Fresh eyes matter here. Teams often miss mistakes because they have seen the same pages too many times.


8. Verify Tracking and Analytics

Without tracking, you cannot measure website performance after launch.

Confirm:

  • Google Analytics is installed
  • Google Tag Manager works
  • Conversion tracking is active
  • Meta Pixel is firing correctly
  • Events are configured properly

Important:

Test conversions yourself instead of assuming they work.


9. Review Accessibility Basics

Accessibility is no longer optional.

A usable website should work for everyone.

Review:

  • Color contrast
  • Keyboard navigation
  • Alt text
  • Accessible forms
  • Heading hierarchy

Improving accessibility also improves usability overall.


10. Centralize Website Feedback Before Launch

One of the biggest launch problems is scattered feedback.

Teams leave comments across:

  • Slack
  • Email
  • WhatsApp
  • Spreadsheets

This creates confusion and missed fixes.

Using visual collaboration tools like BugSmash helps teams review live websites, leave visual comments, track revisions, and manage approvals in one place.

Instead of endless screenshots and unclear explanations, reviewers can click directly on the issue and provide contextual feedback instantly.

That speeds up QA significantly.


Best Practices for a Smoother Website QA Process

Follow these simple practices:

✔ Create a QA owner

One person should oversee approvals and final sign-off.

✔ Test in real-world conditions

Use actual mobile devices and slower internet speeds.

✔ Prioritize critical issues first

Fix functionality and UX problems before visual polish.

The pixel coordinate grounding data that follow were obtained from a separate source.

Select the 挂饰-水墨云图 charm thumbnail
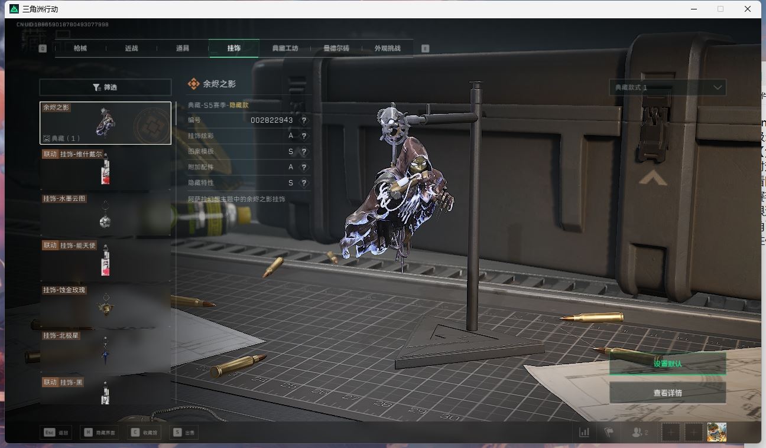Screen dimensions: 766x448 point(105,215)
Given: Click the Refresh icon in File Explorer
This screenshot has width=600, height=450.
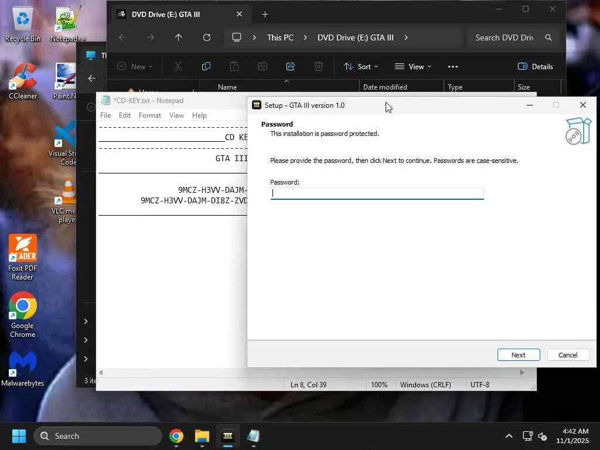Looking at the screenshot, I should point(207,38).
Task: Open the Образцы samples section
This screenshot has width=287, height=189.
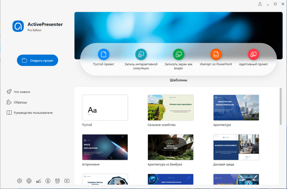Action: click(18, 102)
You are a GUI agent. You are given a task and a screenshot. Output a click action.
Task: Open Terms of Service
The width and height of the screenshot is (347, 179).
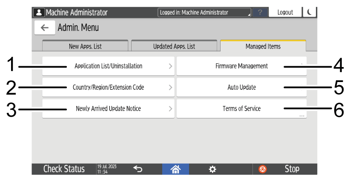point(241,109)
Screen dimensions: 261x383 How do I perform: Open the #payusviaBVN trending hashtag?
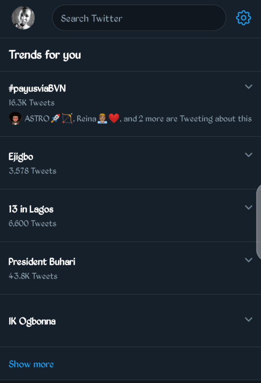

✔ Keep feedback centralized

Avoid scattered communication across multiple platforms.

✔ Run one final walkthrough

Always complete a final review after fixes are implemented.


Common Website Launch Mistakes

Avoid these common errors:

  • Launching without mobile testing
  • Missing redirects after migration
  • Broken forms
  • Forgotten staging settings
  • Uncompressed images slowing pages
  • Missing analytics tracking
  • Ignoring browser compatibility

Most launch problems are preventable with proper QA.


FAQs About Website QA Checklist

1. What is a website QA checklist?

A website QA checklist is a structured process used to review functionality, design, SEO, performance, and usability before a website goes live.


2. Why is website QA important?

It helps identify errors before users encounter them, improving user experience, SEO performance, and conversions.


3. What should be tested before launching a website?

Mobile responsiveness, forms, page speed, SEO settings, browser compatibility, links, and analytics tracking should all be reviewed.


4. How long does website QA take?

It depends on website size and complexity. Small sites may take a few hours, while larger platforms may require several days.


5. How can teams simplify website QA reviews?

Using visual feedback tools like BugSmash helps teams centralize comments, review live pages, and track fixes efficiently.


Conclusion

Launching a website without QA is risky.

Even minor issues can affect SEO rankings, user trust, and conversions immediately after launch.

A structured website QA checklist helps teams catch problems early, improve collaboration, and ensure a smoother launch experience.

The goal is not perfection. The goal is confidence.

By reviewing functionality, responsiveness, performance, SEO, and user experience before launch, teams can avoid last-minute chaos and deliver websites that actually perform well from day one.

Because the best website launches are not rushed. They are tested properly.